The plaintiffs claim that the conditions at MDC violated their Fifth Amendment rights to due process (because they were needlessly harsh and punitive) and equal protection (because they were imposed for being Muslim); their First Amendment free-exercise-of-religion rights; their Sixth Amendment right to assistance of counsel; and their Fourth Amendment rights against “unreasonable searches and seizures.” (As an aside, the Second Circuit noted that one of the detainees was actually neither an Arab or a Muslim; Purna Raj Bajracharya is a Nepal-born Buddhist who was arrested after someone noticed him using a video camera on a street in Queens. Cleared in November 2001, he was still held for two more months. When an attorney asked for him to be transferred, “an MDC ‘doctor responded that Bajracharya was crying too much, and would cause a riot.’”)

The defendants argued that the plaintiffs had not produced enough facts to suggest either that the defendants knew about the mistreatment or intended to mistreat them, or that the detentions violated “clearly established” constitutional rights. In June, the Second Circuit panel held that the detainees had produced enough evidence to require a full trial on both issues.
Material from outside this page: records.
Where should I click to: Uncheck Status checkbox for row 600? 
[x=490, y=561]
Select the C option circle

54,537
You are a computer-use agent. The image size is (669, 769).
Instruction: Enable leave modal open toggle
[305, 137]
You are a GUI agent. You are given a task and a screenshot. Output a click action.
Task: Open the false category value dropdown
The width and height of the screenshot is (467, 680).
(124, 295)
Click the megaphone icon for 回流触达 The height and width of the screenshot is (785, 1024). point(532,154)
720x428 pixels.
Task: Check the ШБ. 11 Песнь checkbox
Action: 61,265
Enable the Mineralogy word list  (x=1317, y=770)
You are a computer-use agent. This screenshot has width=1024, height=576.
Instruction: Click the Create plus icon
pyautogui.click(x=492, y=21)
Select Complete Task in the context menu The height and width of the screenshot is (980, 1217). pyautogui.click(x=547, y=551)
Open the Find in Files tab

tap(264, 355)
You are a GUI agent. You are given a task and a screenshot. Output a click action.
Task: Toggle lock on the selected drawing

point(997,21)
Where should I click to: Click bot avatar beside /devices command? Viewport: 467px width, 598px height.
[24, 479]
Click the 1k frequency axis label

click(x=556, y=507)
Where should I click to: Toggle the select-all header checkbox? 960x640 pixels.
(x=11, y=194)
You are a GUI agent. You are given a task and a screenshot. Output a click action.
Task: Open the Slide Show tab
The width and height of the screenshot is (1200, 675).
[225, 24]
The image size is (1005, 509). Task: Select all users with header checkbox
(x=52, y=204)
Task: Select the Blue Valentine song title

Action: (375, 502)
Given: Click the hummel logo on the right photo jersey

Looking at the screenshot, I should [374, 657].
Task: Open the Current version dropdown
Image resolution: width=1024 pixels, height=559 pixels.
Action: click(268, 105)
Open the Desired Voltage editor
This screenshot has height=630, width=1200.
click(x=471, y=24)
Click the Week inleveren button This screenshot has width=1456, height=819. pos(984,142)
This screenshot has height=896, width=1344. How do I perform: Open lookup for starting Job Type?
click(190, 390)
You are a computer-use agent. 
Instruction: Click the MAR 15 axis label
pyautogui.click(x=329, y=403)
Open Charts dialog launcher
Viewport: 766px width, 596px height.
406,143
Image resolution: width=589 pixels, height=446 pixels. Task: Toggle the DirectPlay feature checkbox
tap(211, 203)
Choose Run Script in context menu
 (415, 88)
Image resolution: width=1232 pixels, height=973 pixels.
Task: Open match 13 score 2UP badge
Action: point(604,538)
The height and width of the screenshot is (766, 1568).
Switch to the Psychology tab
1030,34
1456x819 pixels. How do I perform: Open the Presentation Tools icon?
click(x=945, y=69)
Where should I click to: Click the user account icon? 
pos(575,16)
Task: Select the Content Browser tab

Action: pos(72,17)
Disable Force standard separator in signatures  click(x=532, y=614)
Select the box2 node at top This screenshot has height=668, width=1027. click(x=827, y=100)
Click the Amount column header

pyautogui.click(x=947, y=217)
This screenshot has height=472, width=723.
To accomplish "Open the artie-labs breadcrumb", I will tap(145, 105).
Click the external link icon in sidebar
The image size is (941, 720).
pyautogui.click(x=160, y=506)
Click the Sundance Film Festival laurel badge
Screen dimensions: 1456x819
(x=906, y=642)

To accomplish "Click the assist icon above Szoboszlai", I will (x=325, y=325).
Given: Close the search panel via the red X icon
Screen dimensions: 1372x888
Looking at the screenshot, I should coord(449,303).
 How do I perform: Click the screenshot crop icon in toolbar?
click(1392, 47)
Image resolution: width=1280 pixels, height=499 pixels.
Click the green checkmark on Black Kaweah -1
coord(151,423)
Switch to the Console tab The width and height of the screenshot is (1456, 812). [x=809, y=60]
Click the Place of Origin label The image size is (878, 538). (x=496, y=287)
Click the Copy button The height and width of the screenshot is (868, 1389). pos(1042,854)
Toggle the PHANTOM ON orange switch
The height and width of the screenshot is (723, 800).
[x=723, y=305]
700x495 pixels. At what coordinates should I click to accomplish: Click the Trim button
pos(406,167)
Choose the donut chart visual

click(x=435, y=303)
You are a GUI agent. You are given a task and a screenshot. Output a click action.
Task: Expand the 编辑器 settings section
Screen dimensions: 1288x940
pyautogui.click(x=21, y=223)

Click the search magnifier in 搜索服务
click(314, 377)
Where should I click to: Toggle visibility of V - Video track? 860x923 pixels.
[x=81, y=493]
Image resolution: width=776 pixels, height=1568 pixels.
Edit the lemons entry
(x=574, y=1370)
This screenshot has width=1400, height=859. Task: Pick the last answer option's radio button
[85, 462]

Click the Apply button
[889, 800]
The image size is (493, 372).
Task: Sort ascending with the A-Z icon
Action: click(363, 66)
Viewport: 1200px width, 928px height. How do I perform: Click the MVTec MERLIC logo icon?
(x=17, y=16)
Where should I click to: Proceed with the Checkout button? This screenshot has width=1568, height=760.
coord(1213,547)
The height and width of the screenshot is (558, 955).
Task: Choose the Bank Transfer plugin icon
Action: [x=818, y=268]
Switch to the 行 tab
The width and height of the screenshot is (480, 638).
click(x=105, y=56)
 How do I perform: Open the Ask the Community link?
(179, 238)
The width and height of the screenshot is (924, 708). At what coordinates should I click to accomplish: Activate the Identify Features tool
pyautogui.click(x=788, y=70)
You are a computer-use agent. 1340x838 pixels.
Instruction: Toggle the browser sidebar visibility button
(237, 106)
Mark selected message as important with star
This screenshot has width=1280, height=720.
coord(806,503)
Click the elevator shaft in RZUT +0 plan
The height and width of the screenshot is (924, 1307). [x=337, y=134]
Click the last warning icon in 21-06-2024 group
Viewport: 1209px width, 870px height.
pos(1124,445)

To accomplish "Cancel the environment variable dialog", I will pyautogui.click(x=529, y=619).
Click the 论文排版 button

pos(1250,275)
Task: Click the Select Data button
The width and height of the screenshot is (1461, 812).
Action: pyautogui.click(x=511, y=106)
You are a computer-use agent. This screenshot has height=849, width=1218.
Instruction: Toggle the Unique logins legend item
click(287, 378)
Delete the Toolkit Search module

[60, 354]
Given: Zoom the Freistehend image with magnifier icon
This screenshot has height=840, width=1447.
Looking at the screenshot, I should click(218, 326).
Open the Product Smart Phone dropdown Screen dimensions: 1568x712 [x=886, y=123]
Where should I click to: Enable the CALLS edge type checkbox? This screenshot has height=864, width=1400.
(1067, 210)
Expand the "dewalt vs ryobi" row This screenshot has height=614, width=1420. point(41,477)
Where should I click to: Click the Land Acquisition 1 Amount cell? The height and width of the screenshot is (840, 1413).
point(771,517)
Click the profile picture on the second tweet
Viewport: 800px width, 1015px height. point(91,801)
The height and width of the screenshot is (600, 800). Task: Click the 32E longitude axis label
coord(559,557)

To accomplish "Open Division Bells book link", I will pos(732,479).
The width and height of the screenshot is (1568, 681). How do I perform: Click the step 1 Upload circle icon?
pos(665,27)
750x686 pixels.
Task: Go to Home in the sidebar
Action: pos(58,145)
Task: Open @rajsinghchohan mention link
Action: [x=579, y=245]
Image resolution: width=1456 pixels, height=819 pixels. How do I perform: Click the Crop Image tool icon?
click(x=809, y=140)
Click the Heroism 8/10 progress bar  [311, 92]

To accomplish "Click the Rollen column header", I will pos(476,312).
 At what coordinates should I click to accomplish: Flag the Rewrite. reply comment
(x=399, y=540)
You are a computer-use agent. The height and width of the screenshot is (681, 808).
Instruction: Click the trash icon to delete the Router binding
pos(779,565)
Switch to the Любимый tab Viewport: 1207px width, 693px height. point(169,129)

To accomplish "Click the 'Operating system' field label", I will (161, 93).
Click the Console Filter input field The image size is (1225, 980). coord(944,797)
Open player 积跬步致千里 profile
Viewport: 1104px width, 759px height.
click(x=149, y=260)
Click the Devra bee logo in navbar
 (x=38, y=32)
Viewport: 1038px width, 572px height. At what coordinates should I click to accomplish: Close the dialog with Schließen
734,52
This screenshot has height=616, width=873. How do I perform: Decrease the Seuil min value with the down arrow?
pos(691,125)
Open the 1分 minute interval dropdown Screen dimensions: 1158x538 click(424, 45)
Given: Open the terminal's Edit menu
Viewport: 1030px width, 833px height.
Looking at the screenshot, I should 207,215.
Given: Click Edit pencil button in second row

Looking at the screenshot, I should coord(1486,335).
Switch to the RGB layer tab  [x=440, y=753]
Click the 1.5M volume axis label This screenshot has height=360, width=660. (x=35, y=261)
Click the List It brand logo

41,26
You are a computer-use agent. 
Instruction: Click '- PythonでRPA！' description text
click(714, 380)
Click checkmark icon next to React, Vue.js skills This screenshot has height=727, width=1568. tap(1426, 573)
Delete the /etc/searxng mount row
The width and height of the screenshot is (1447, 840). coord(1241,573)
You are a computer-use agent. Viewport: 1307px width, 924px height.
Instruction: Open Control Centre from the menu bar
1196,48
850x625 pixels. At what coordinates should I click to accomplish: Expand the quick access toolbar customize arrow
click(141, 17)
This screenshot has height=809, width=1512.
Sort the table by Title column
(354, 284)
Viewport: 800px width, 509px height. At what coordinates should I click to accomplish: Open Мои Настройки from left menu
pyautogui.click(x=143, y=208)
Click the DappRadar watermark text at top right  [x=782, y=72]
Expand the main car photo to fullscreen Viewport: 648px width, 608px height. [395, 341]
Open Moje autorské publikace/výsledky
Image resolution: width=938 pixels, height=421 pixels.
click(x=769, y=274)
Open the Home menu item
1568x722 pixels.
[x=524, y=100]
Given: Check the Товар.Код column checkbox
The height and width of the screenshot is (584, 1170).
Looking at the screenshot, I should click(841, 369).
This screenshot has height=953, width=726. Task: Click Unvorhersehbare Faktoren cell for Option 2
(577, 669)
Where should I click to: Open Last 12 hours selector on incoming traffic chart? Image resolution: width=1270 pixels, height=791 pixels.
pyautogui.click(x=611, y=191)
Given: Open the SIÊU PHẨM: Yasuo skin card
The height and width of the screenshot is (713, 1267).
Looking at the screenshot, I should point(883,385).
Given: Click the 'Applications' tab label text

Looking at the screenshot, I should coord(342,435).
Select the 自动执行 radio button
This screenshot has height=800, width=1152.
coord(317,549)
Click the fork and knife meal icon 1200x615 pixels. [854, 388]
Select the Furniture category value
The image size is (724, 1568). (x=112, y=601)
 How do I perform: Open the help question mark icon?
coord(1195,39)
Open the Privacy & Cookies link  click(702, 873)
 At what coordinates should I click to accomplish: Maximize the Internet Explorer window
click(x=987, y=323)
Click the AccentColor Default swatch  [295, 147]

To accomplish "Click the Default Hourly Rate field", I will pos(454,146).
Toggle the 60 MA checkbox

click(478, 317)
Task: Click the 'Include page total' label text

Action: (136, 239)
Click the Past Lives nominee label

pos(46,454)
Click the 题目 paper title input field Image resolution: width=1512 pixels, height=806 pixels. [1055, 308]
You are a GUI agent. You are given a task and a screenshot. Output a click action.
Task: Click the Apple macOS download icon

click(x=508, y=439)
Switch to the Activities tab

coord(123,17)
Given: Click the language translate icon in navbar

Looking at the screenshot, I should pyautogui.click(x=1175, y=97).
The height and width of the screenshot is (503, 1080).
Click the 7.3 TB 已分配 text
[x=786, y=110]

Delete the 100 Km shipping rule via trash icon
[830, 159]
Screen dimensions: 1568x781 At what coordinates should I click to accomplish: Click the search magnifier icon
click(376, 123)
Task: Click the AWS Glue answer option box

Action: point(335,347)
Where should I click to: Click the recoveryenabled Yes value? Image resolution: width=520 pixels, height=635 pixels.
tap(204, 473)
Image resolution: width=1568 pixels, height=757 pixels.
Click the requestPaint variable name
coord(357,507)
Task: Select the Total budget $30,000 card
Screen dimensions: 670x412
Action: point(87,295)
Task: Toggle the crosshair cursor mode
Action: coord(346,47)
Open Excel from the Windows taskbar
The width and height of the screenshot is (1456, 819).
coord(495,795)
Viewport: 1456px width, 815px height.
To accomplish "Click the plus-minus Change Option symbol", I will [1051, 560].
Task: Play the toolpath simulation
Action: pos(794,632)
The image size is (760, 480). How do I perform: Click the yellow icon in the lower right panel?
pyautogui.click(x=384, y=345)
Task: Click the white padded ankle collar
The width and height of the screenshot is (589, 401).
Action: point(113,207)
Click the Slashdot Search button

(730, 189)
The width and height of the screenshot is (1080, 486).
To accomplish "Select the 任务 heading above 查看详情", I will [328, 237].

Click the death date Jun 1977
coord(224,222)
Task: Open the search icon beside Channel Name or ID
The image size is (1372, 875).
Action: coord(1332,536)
As Vladeck notes, the Supreme Court has rather consistently deflected any demand that courts hold counterterrorism defendants to account. In one case, Ashcroft v. Iqbal, it raised the amount of factual information a plaintiff must produce in order to take a government defendant to court. In another, Clapper v. Amnesty International, it refused to hear a challenge to secret government phone surveillance on the grounds that, because it was secret, no one could prove they’d been overheard. In Holder v. Humanitarian Law Project, it held that the government can criminalize otherwise completely legal political speech—advocacy of non-violent dispute settlement—if it is directed toward a group the secretary of state has designated as a “foreign terrorist organization.”

Holder, which runs contrary to almost all the Court’s recent chest-thumping about the sanctity of the First Amendment, relied for authority largely on a quote from James Madison that “[s]ecurity against foreign danger is . . . an avowed and essential object of the American Union.” That quote was irrelevant to the legal issue, but it suggests a possible anxiety underlying these cases. Some justices seem to feel that dragging the powerful to account may endanger the nation, either now (by revealing secrets) or in the future (by discouraging officials from acting in a crisis).

It’s tempting to sneer at this squeamishness. After all, what are courts for, if not to provide public accountability when government steps close to, or over, the lines guaranteeing equality and freedom, or tramples unpopular minorities? But the Court’s studied disinterest in looking back at the aftermath of 9/11 is hardly peculiar. All three branches of government have been at best mildly curious about the excesses of American counterterrorism. Even as President Obama took office in 2009, he disclaimed any interest in looking into the Bush record: “I also have a belief that we need to look forward as opposed to looking backwards. … My orientation is going to be moving forward.”

Americans always prefer to move forward, especially when the path behind is littered with bones. Tiresome as the question may be, it’s still worth asking exactly what the nation is moving forward to.